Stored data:
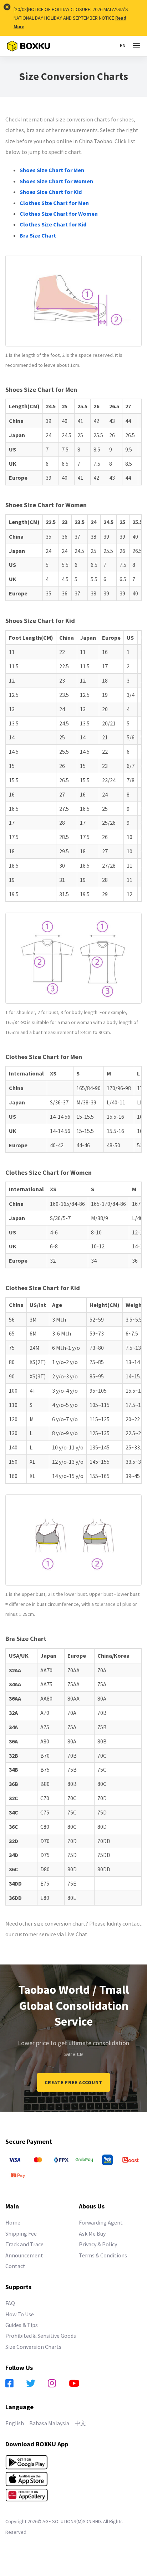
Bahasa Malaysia (49, 2423)
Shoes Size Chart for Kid (51, 191)
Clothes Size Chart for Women (59, 213)
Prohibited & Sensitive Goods (40, 2335)
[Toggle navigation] (136, 46)
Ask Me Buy (92, 2233)
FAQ (10, 2303)
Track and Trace (24, 2244)
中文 (80, 2423)
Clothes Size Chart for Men (54, 202)
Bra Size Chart (38, 235)
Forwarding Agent (101, 2222)
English (14, 2423)
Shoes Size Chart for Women (56, 181)
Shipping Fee (21, 2233)
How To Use (19, 2314)
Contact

** WHAT THE EXERCISE ASKS **
When you repeat the lines above, keep them exact and leave out each image they contain.

** ANSWER BELOW **
Bahasa Malaysia (49, 2423)
Shoes Size Chart for Kid (51, 191)
Clothes Size Chart for Women (59, 213)
Prohibited & Sensitive Goods (40, 2335)
[Toggle navigation] (136, 46)
Ask Me Buy (92, 2233)
FAQ (10, 2303)
Track and Trace (24, 2244)
中文 (80, 2423)
Clothes Size Chart for Men (54, 202)
Bra Size Chart (38, 235)
Forwarding Agent (101, 2222)
English (14, 2423)
Shoes Size Chart for Women (56, 181)
Shipping Fee (21, 2233)
How To Use (19, 2314)
Contact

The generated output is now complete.